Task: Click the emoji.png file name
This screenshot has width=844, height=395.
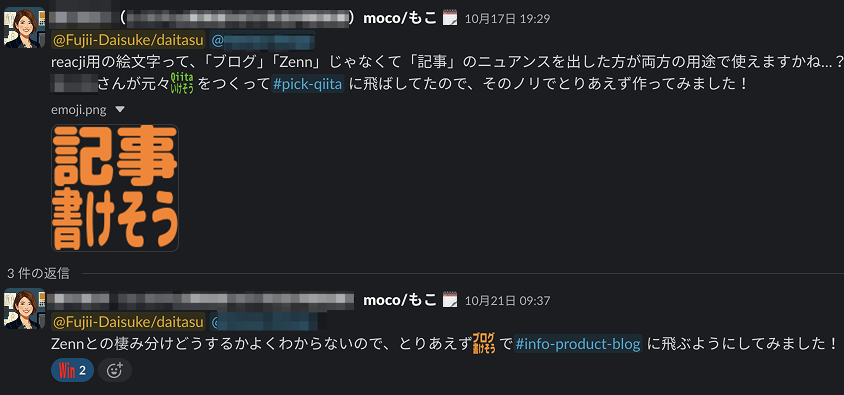Action: 79,110
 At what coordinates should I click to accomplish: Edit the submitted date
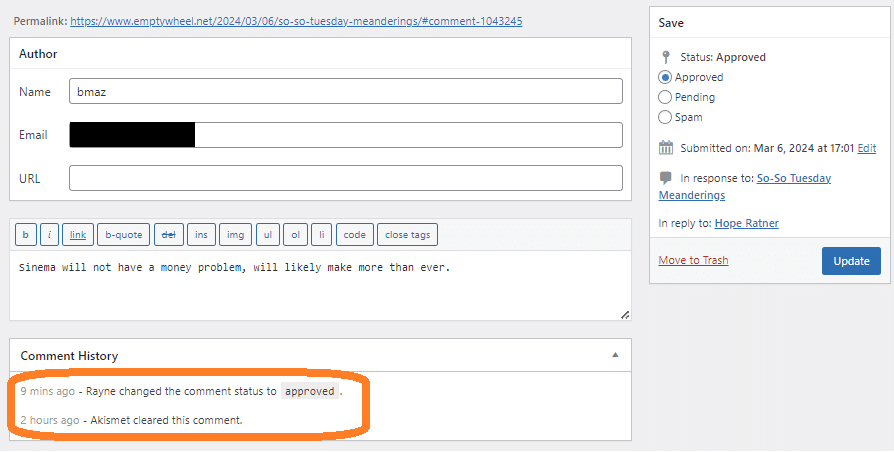[x=866, y=148]
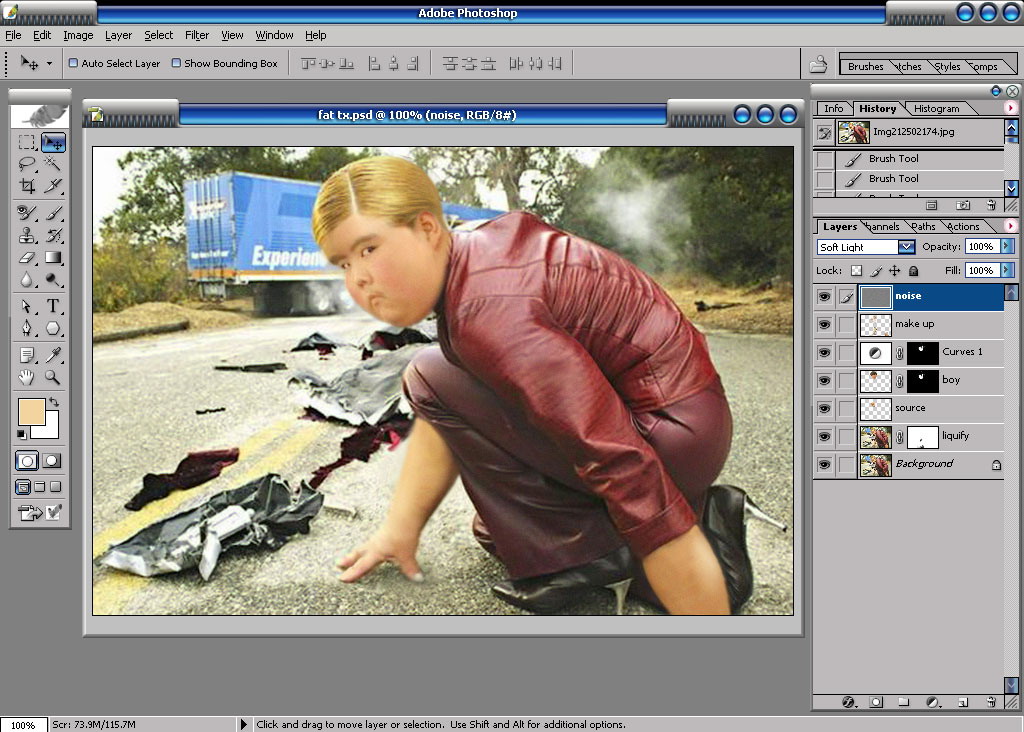The image size is (1024, 732).
Task: Open the Filter menu
Action: [197, 35]
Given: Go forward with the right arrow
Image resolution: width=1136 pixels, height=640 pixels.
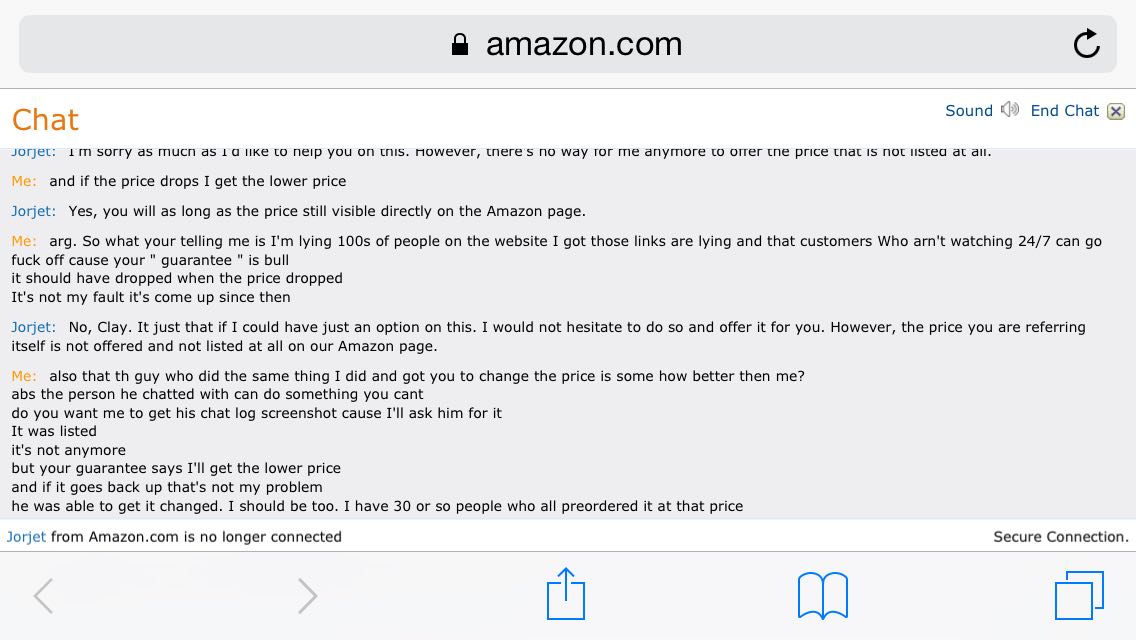Looking at the screenshot, I should coord(308,596).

▸ PROBLEM DESCRIPTION: Leave out the pictures and transcribe the entries above exactly.

▸ SOLUTION:
Task: Click the emoji.png file name
This screenshot has width=844, height=395.
Action: 79,110
 At what coordinates should I click to accomplish: Edit the submitted date
[x=866, y=148]
The image size is (1024, 732).
Task: Open the Filter menu
Action: [197, 35]
Given: Go forward with the right arrow
Image resolution: width=1136 pixels, height=640 pixels.
Looking at the screenshot, I should coord(308,596).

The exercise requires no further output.